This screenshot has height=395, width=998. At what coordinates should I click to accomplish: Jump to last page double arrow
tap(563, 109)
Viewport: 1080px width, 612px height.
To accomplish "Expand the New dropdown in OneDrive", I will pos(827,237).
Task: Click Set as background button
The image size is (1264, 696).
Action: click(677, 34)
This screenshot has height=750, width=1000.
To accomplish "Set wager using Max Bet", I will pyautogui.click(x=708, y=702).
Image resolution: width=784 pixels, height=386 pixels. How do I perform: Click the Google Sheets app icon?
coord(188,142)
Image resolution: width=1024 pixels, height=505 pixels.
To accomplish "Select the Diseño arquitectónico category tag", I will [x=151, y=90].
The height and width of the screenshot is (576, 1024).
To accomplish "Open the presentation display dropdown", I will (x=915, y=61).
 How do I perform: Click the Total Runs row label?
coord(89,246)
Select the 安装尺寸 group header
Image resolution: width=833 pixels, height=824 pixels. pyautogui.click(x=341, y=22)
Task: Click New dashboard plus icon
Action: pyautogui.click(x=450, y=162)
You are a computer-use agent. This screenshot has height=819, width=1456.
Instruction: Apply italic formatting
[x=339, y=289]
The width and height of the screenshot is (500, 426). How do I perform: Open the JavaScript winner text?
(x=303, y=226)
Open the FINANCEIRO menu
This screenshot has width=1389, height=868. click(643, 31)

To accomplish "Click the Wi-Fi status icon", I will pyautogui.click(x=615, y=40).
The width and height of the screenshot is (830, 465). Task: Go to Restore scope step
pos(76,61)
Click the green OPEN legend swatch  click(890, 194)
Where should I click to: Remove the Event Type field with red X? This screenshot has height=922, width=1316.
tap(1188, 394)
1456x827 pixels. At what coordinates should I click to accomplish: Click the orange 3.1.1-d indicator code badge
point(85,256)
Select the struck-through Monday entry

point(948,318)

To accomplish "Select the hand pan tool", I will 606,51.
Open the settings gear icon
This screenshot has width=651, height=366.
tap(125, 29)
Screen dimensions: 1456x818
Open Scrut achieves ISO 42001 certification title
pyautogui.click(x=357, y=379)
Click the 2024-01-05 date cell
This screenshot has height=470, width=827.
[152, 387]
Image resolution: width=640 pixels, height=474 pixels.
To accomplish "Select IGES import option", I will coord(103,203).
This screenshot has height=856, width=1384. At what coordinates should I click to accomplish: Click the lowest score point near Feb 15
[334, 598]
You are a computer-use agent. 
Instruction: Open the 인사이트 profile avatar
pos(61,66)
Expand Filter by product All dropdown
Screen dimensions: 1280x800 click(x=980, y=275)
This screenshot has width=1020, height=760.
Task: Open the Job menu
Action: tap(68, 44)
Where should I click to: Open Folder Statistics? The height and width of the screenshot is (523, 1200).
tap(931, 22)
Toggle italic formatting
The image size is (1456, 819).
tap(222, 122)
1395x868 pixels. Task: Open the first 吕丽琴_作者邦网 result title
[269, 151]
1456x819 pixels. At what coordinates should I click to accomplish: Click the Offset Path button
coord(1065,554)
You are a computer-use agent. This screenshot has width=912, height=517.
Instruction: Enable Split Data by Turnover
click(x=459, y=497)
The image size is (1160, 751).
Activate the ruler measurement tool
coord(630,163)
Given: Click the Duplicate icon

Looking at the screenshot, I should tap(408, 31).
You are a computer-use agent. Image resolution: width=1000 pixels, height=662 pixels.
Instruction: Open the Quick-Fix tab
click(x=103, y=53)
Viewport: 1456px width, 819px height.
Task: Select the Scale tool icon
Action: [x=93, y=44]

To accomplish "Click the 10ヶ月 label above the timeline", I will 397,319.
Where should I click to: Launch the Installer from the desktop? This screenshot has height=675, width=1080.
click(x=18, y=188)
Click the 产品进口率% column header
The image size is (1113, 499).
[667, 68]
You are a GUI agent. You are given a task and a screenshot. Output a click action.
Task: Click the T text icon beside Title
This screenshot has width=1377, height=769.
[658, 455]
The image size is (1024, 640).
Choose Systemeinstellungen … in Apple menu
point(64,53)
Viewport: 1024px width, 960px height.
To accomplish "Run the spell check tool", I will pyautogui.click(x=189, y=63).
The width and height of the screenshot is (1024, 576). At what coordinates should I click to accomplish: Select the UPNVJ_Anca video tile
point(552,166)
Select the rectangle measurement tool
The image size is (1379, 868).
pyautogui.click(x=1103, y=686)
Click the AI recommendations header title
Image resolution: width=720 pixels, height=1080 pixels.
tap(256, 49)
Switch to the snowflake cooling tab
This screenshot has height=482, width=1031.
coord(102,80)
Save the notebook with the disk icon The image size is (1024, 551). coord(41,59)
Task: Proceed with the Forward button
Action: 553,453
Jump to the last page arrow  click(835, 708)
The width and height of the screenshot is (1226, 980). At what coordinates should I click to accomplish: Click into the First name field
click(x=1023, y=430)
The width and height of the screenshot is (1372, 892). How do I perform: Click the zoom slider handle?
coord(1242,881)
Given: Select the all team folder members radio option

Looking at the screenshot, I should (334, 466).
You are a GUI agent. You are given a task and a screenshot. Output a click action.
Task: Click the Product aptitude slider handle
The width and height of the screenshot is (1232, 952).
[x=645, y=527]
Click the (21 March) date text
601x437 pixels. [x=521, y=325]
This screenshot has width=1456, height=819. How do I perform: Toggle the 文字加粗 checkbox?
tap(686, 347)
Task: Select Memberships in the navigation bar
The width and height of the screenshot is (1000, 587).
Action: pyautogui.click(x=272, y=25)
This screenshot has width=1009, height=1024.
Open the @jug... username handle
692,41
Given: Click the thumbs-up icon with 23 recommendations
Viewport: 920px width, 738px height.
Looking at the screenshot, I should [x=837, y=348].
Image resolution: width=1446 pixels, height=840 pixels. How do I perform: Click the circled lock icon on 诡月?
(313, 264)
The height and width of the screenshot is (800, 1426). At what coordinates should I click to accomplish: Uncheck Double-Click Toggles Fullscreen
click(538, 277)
════════
* **What to produce**: Pull out every line in the rows above that contains the word "Select", and copy each one in full.

* **Result**:
To accomplish "Select the Diseño arquitectónico category tag", I will [x=151, y=90].
Select the 安装尺寸 group header
Select the struck-through Monday entry
To accomplish "Select the hand pan tool", I will 606,51.
To accomplish "Select IGES import option", I will coord(103,203).
Task: Select the Scale tool icon
The width and height of the screenshot is (1024, 576). At what coordinates should I click to accomplish: Select the UPNVJ_Anca video tile
Select the rectangle measurement tool
Given: Select the all team folder members radio option
Task: Select Memberships in the navigation bar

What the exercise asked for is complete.